■ **PAGE EXCERPT**
►
# Chapter 14: Simple Linear Regression



Goal: given a set of features $X$ and outputs $Y$ we want find parameters $\alpha$ and $\beta$ such that $y_i = \beta x_i + \alpha + \varepsilon_i$. We will find these parameters by minimizing the sum of squared errors defined below:

$SQE = \displaystyle \sum^n_i (y_i - \hat{y_i})^2$

where $\hat{y_i}$ is the predicted value.

We will use Graident Descent to find these parameters. For simplicity we will write $\theta = [\alpha, \beta]$

In [1]:
# Import NotebookLoader
%run -i AddNBL.py
import Chapter8 as Ch8

def predict(alpha, beta, x_i):
    return beta * x_i + alpha

def error(alpha, beta, x_i, y_i):
    """ error from predicting beta * x_i + alpha when actual is y_i """
    return y_i - predict(alpha, beta, x_i)

def sum_of_squared_error(alpha, beta, x, y):
    return sum(error(alpha, beta, x_i, y_i) ** 2 for x_i, y_i in zip(x, y))

def squared_error(x_i, y_i, theta):
    alpha, beta = theta
    return error(alpha, beta, x_i, y_i) ** 2

def squared_error_gradient(x_i, y_i, theta):
    alpha, beta = theta
    return [-2 * error(alpha, beta, x_i, y_i),       # alpha partial derivative
            -2 * error(alpha, beta, x_i, y_i) * x_i] # beta partial derivative

importing Jupyter notebook from Chapter8.ipynb
importing Jupyter notebook from Chapter4.ipynb


### Run on some sample data

Generate data according to $y = 2x_1 + 4$

In [2]:
squared_error(2, 2, [1, 2])

9

In [3]:
if __name__ == "__main__":
    import random
    random.seed(0)
    truth_alpha, truth_beta = [4, 2]
    
    x_truth = [10*random.random() for _ in range(10)]
    y_truth = [predict(truth_alpha, truth_beta, x_i) for x_i in x_truth]
    
    
    # choose random value to start
    theta = [random.random(), random.random()]
    
    alpha, beta = Ch8.minimize_stochastic(squared_error, 
                                          squared_error_gradient,
                                          x_truth,
                                          y_truth,
                                          theta, 
                                          .001
                                          )
    print("Truth alpha is {0}, solved is {1}".format(truth_alpha, alpha) +
          "\nTruth beta is {0}, solved is {1}".format(truth_beta, beta))

Truth alpha is 4, solved is 3.9999999999997886
Truth beta is 2, solved is 2.000000000000036
◄
■ **RAW DATA**
►
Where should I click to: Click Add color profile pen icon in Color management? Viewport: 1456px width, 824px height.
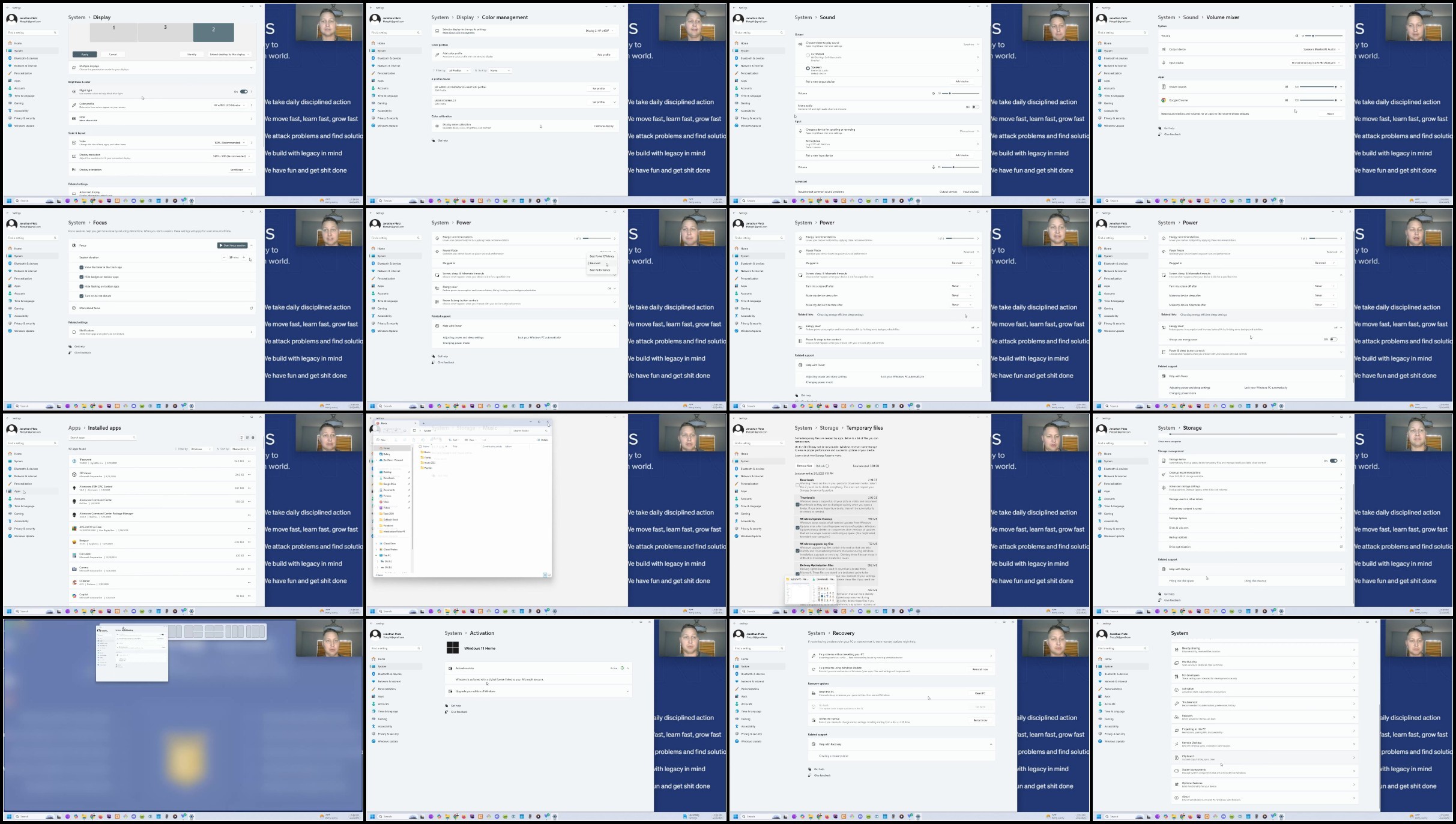437,55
◄
■ **YOUR TASK**
Starting at the words "importing Jupyter notebook from Chapter8.ipynb" and ending after "squared_error(2, 2, [1, 2])", rewrite that part of the regression notebook with "sample data" swapped for "synthetic data". None of the data is needed for this work.

■ **CORRECT OUTPUT**
importing Jupyter notebook from Chapter8.ipynb
importing Jupyter notebook from Chapter4.ipynb


### Run on some synthetic data

Generate data according to $y = 2x_1 + 4$

In [2]:
squared_error(2, 2, [1, 2])